Ciononostante, si è mostrato interessato quando gli ho accennato casualmente ai miei sospetti. Non che sia un uomo di molte parole, ma ho notato come ha socchiuso i suoi piccoli occhi e ha portato un dito al suo grande naso gibboso, pensieroso. Quando mi ha chiesto maggiori dettagli, ho dovuto confessare che era più o meno tutto lì: quattro animali domestici di diverse specie, non tutti commestibili, scomparsi in momenti diversi. È rimasto pensieroso per un attimo, si è passato una mano ruvida da contadino tra i resti dei suoi riccioli grigi e ha detto: “Vieni con me”.

Camminammo a lungo attraverso i campi, seguimmo la stradina di campagna che costituisce anche il confine comunale del nostro villaggio e arrivammo a una fila di quattro case coloniche che avevano chiaramente conosciuto giorni migliori e abitanti migliori. Poco più avanti c’erano due fienili fatiscenti con tetti di lamiera ondulata. Un abbeveratoio in pietra per gli animali, qua e là alcuni barili di petrolio vuoti e, per il resto, soprattutto fango ed erbacce.
Archimede si diresse verso l’ultima casetta, che sembrava leggermente meno fatiscente delle altre. Ad esempio, c’era ancora il vetro alle finestre e la porta era chiusa invece che semiaperta e non cadente come le altre tre. Bussò alla porta e dopo un po’ apparve una donna magra e trasandata. Il suo abito lungo e il grembiule ricordavano l’abbigliamento di cinquant’anni fa, i capelli grigi spuntavano da sotto il fazzoletto grigio-bianco che incorniciava il suo viso magro. Un paio di occhi scuri ci osservarono con sospetto.
In una versione del dialetto locale che riuscivo a malapena a capire, Archimede si rivolse a “Giovanna”, come lui la chiamava. Dopo un po’ le si riempirono gli occhi di lacrime e lei gridò qualcosa del tipo “no, devono restare con me”, almeno per quanto riuscii a capire. Ma Archimede rimase irremovibile e alla fine Giovanna entrò nella sua casetta e tornò con un coniglio in braccio e una capretta che conduceva fuori tenendola per un corno. Dietro al capretto trotterellava un cagnolino e in un lampo anche una gatta pelosa ci sfrecciò accanto per uscire.

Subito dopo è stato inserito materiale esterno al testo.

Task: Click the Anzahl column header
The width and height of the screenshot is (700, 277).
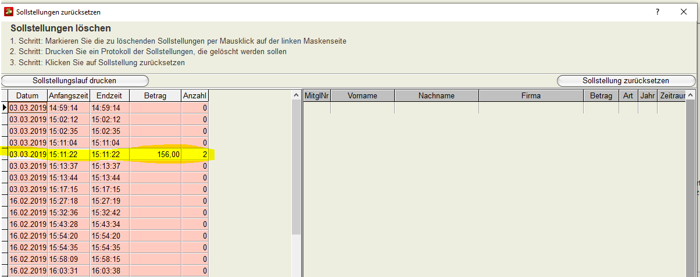Action: (195, 95)
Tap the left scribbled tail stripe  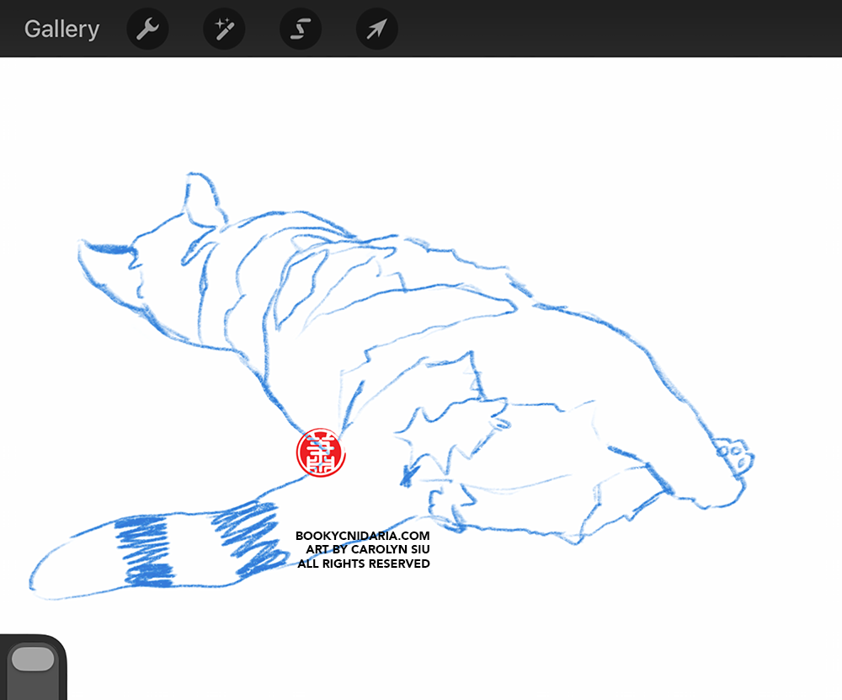pyautogui.click(x=143, y=552)
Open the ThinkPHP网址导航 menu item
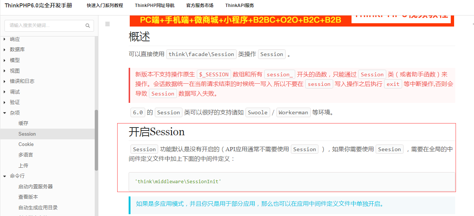Image resolution: width=474 pixels, height=216 pixels. [x=154, y=6]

Mentre tornavamo al villaggio con il nostro gregge – Zerbino ci seguiva a distanza – Archimede mi raccontò che il marito di Giovanna era finito in prigione durante gli “anni di piombo” e lì era morto. La loro figlia era morta all’età di undici anni e da allora lei viveva da sola e in isolamento nella casetta fatiscente. A volte la solitudine diventava troppo opprimente e allora di notte andava in paese in cerca di compagnia. “E cosa ne pensa il paese?”, ho chiesto. “Beh”, disse Archimede, “la gente qui ha ben altro a cui pensare. E gli animali muoiono, spariscono o vengono mangiati. Dell’esistenza di Giovanna sanno a malapena. Solo quando non hai molto da fare hai tempo per cercare gli animali scomparsi e inizi a capire un po’ la gente”.